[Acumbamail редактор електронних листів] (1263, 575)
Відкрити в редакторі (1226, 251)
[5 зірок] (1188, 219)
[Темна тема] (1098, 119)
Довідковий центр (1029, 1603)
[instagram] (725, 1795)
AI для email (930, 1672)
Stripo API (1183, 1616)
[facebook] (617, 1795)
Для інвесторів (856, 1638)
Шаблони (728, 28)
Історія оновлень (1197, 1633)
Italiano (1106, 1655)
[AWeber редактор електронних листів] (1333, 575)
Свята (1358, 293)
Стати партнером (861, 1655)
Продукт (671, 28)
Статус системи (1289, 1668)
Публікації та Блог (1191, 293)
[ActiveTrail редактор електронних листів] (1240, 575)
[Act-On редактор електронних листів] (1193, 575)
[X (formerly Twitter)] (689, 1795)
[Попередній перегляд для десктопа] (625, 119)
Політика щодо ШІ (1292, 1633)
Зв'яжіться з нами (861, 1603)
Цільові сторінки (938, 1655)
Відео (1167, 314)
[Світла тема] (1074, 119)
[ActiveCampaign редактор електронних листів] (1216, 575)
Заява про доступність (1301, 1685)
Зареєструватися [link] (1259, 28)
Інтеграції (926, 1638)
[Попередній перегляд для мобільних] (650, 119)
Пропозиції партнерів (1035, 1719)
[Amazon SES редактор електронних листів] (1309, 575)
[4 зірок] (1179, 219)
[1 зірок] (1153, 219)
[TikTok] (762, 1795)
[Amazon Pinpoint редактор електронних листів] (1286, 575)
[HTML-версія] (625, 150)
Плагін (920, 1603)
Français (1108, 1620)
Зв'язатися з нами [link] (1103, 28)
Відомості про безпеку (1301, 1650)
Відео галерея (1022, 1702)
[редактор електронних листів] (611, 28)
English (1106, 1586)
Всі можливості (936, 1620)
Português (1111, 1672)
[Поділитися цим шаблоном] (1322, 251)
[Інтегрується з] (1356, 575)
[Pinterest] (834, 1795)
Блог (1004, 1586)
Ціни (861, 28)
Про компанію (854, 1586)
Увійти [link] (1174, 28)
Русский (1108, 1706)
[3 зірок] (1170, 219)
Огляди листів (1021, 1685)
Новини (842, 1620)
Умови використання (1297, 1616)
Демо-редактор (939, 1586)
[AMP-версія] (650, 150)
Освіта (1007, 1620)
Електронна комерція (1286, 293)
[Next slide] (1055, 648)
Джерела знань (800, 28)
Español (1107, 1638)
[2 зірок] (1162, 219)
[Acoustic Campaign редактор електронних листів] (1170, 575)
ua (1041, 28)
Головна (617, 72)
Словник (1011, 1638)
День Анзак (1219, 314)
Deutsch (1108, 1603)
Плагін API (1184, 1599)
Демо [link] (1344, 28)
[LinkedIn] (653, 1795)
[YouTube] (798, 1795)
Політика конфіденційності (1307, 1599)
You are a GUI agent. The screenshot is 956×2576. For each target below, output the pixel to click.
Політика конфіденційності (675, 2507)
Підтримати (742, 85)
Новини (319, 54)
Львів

——

Using the entries above, repeat only the lines from the one containing "[2 зірок] (1162, 219)" through the one containing "[YouTube] (798, 1795)", end lines included.

[Expected output]
[2 зірок] (1162, 219)
[Acoustic Campaign редактор електронних листів] (1170, 575)
ua (1041, 28)
Головна (617, 72)
Словник (1011, 1638)
День Анзак (1219, 314)
Deutsch (1108, 1603)
Плагін API (1184, 1599)
Демо [link] (1344, 28)
[LinkedIn] (653, 1795)
[YouTube] (798, 1795)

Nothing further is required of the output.